**Dataset rows**

-- Start --

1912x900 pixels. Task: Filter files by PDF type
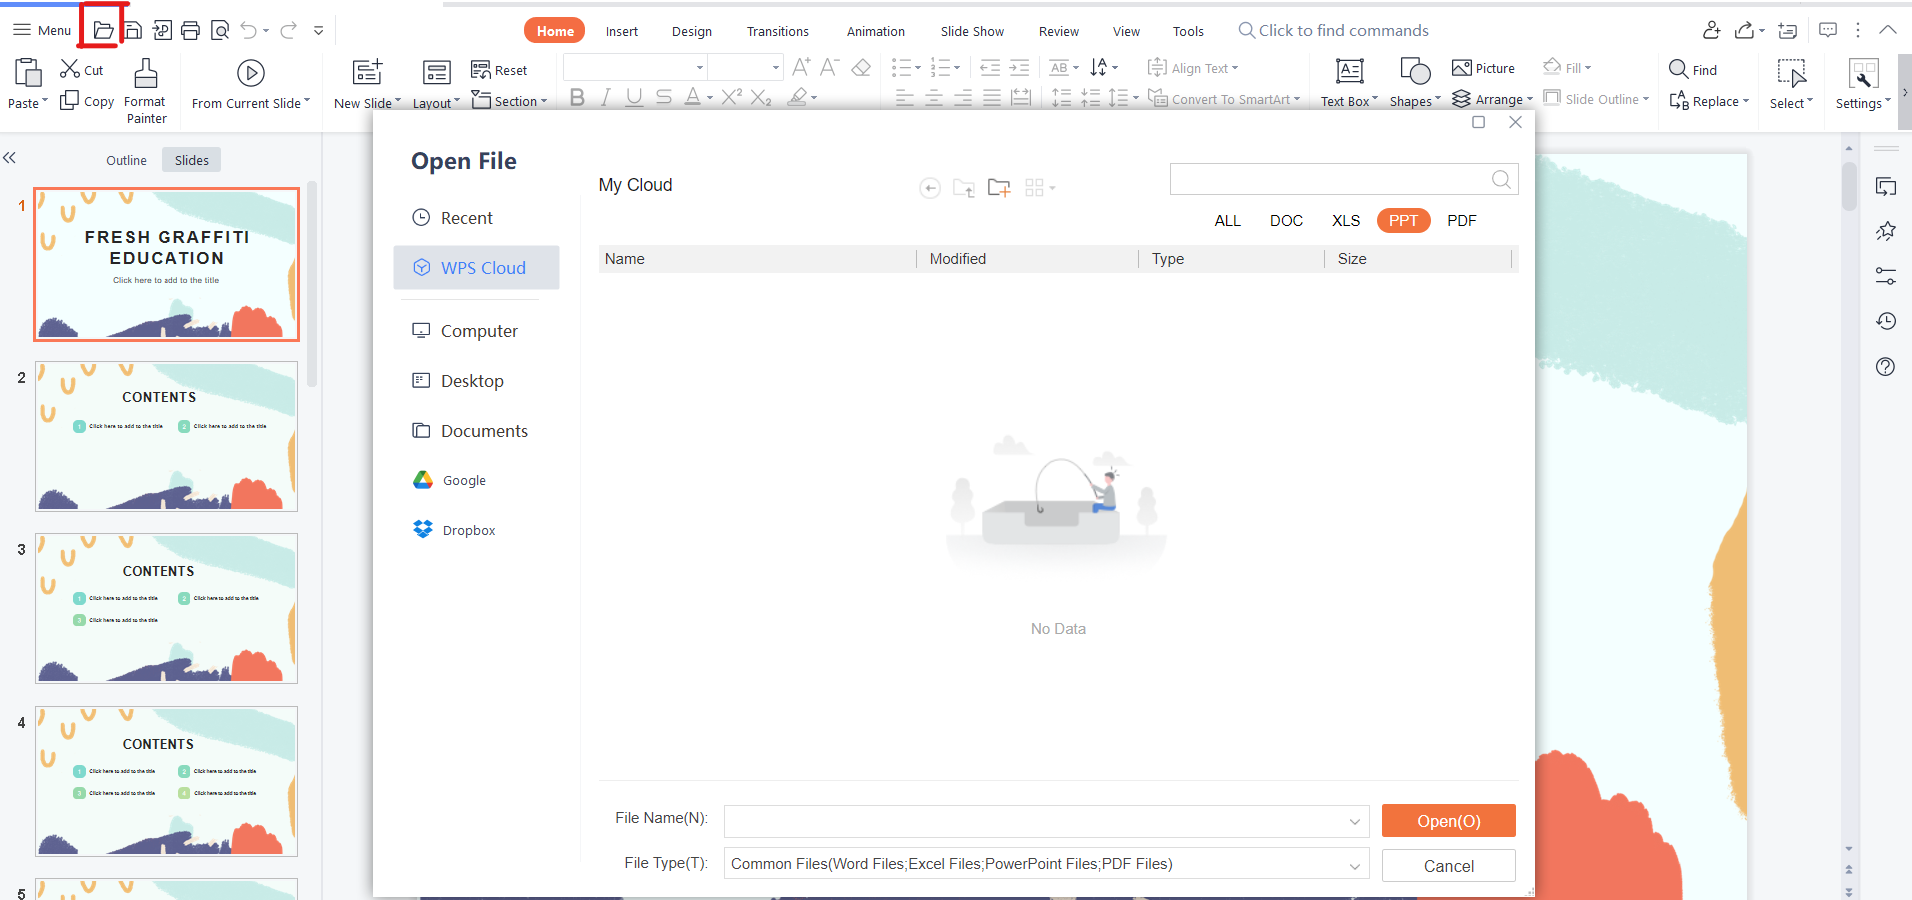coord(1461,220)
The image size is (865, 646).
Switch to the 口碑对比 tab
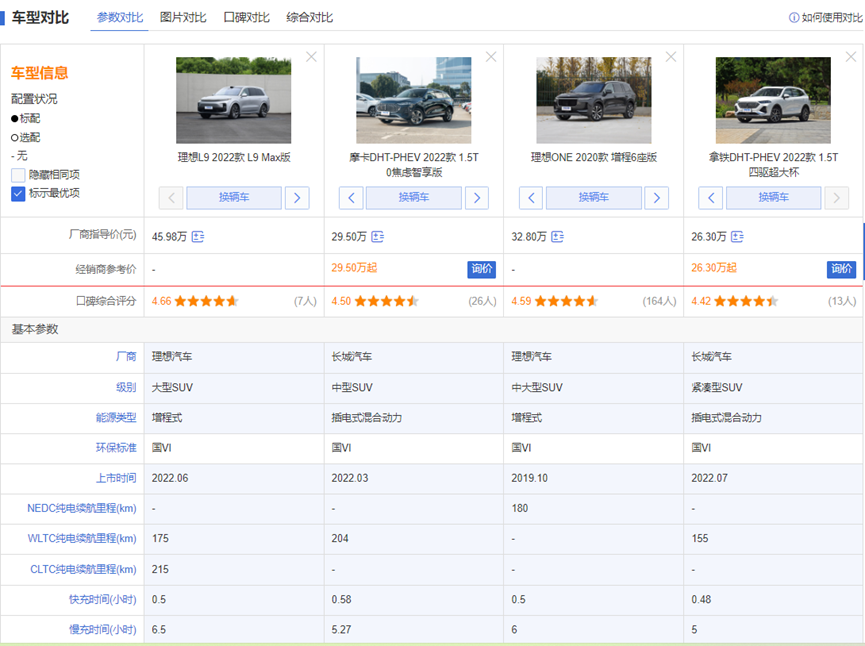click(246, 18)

-- End --
-- Start --

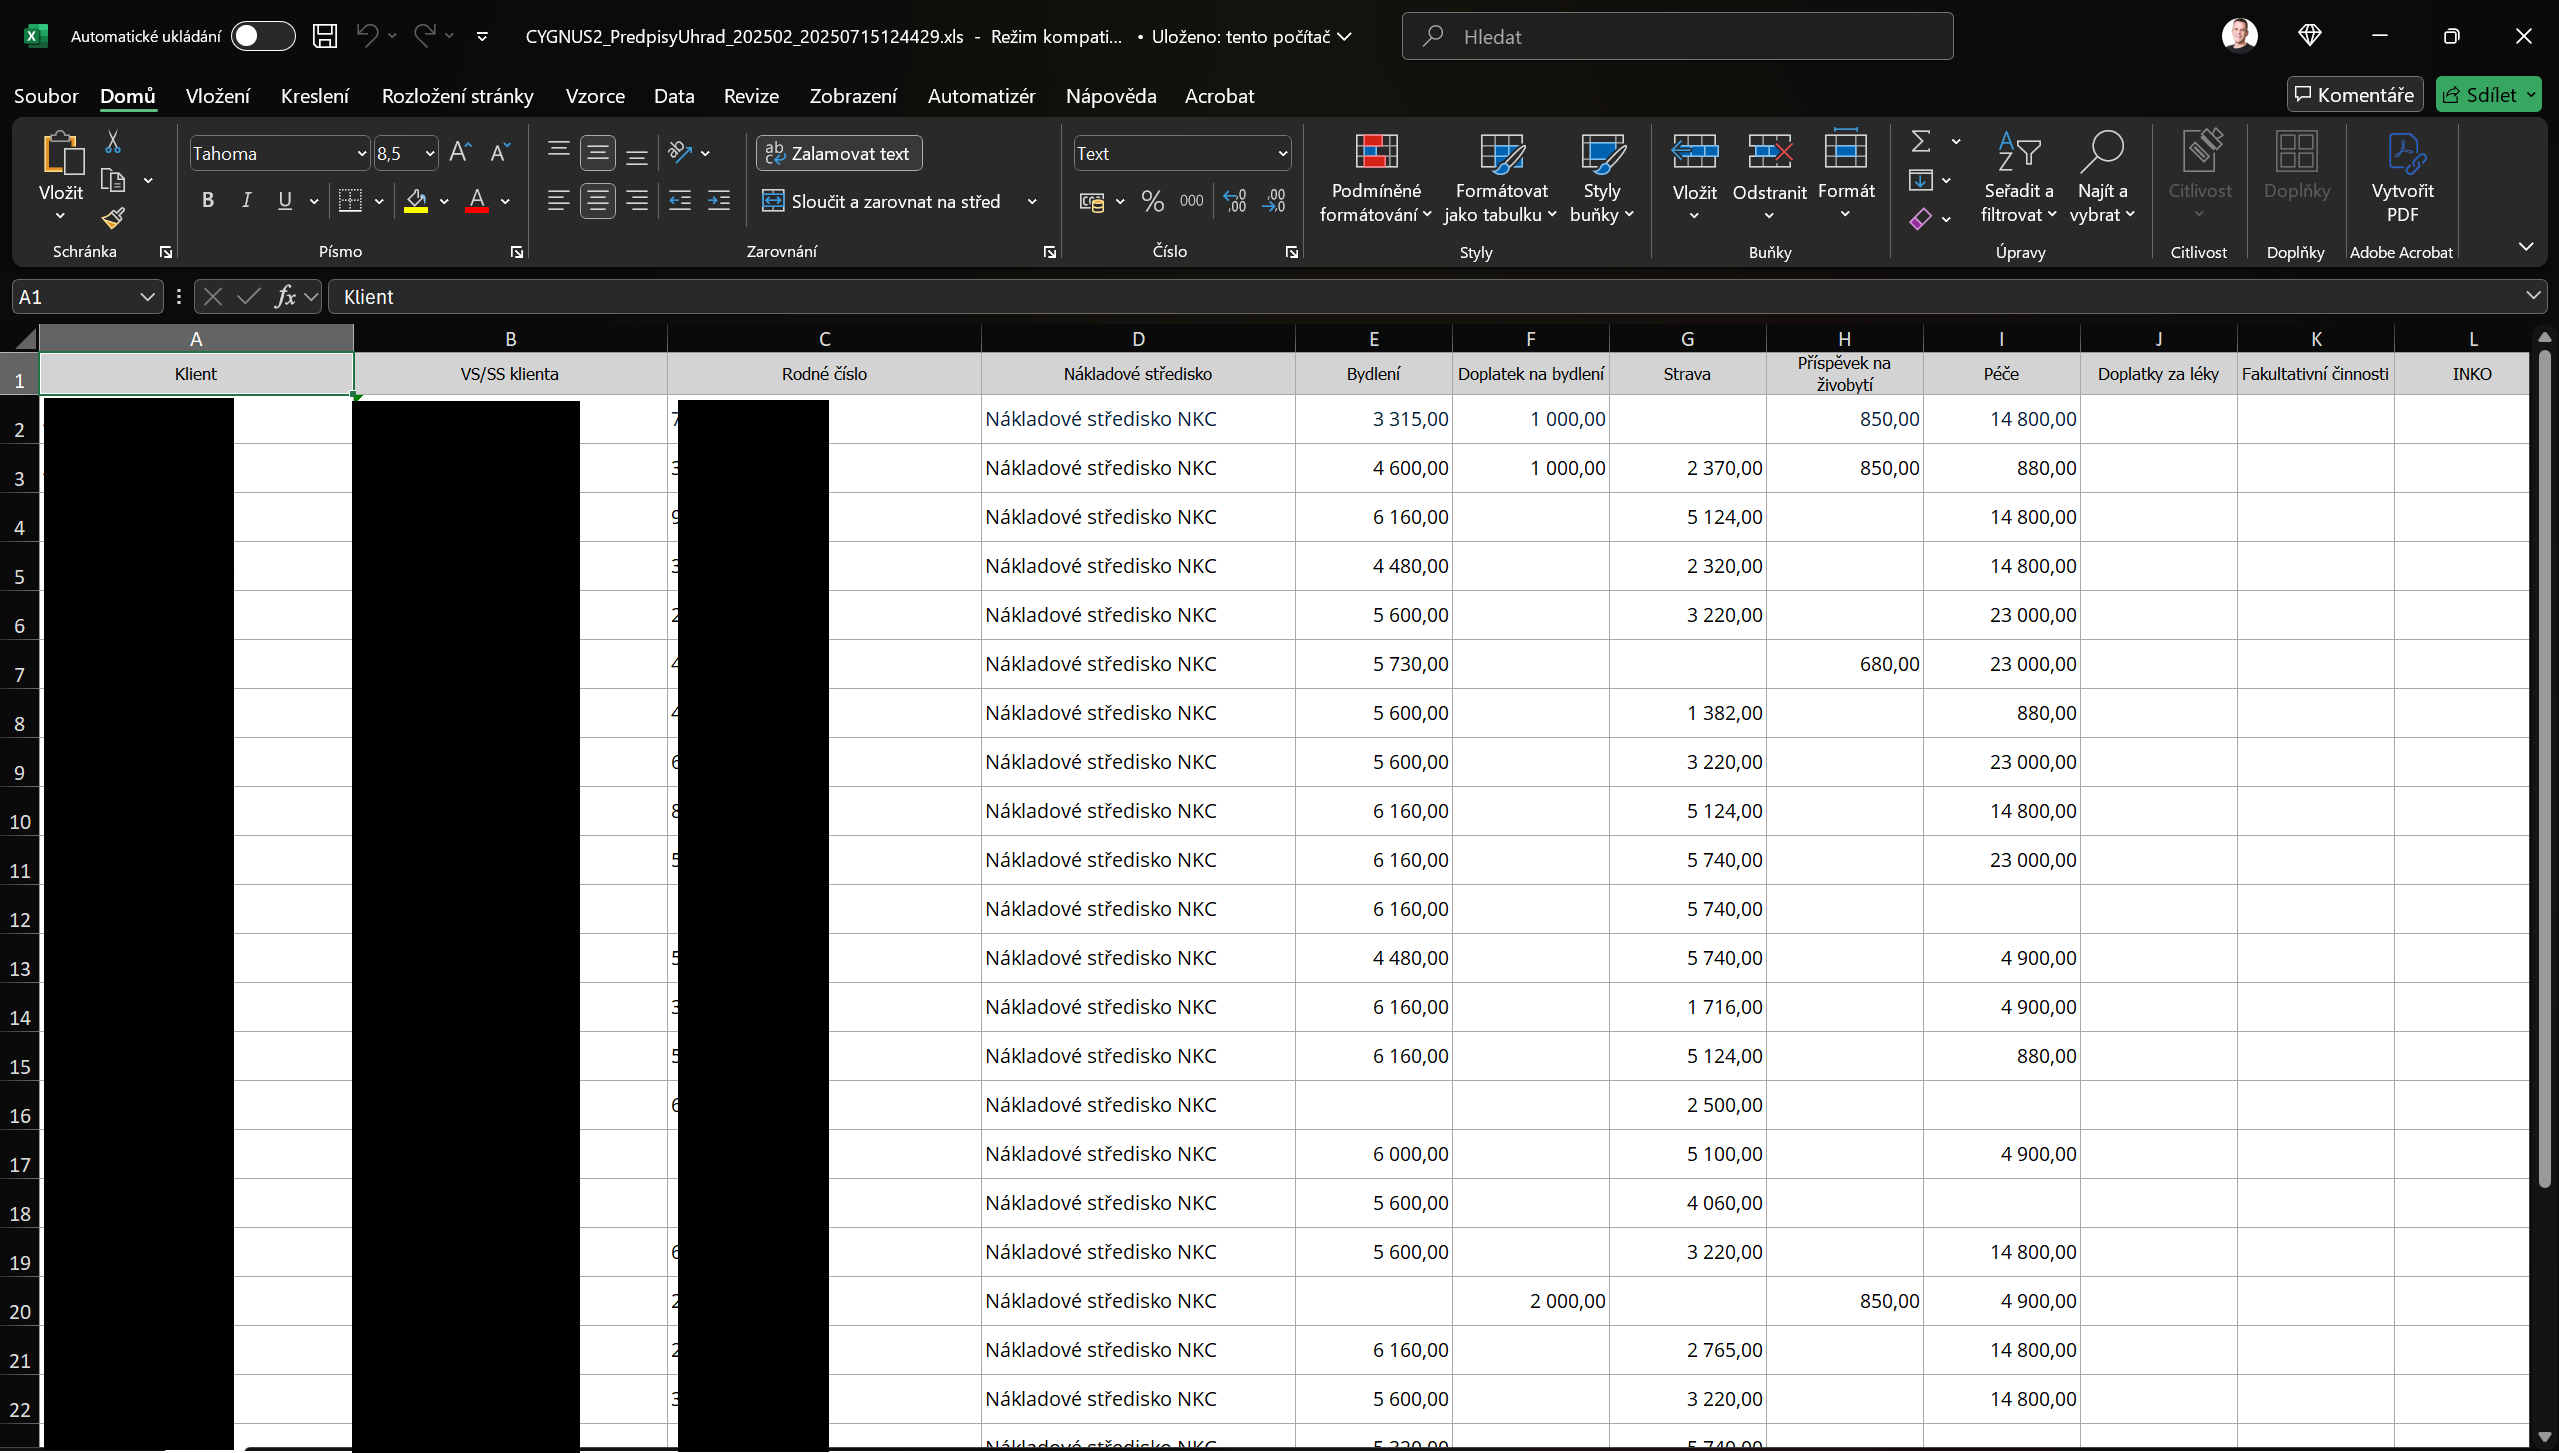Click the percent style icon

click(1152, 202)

-- End --
-- Start --

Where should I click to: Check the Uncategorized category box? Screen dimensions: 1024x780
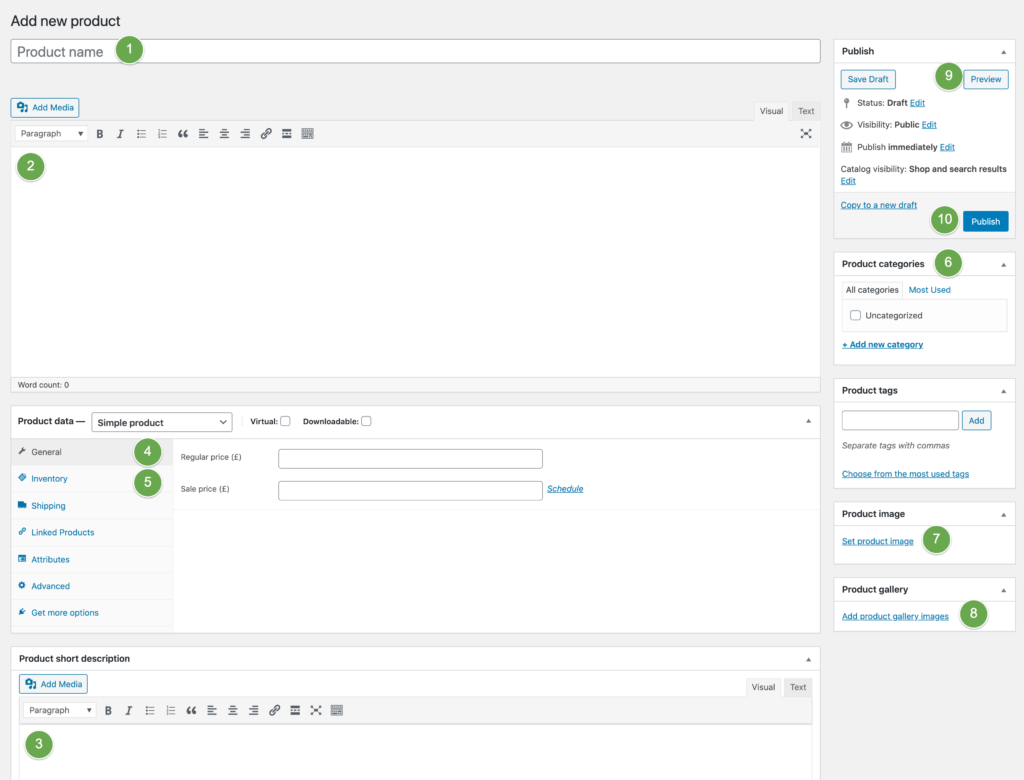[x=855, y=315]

-- End --

**Instructions for the task**
Copy the material word for word, from the line with "1912x900 pixels. Task: Filter" to the line with "click(246, 18)", leaving out the pictures.

**Written solution**
1912x900 pixels. Task: Filter files by PDF type
coord(1461,220)
The image size is (865, 646).
Switch to the 口碑对比 tab
click(246, 18)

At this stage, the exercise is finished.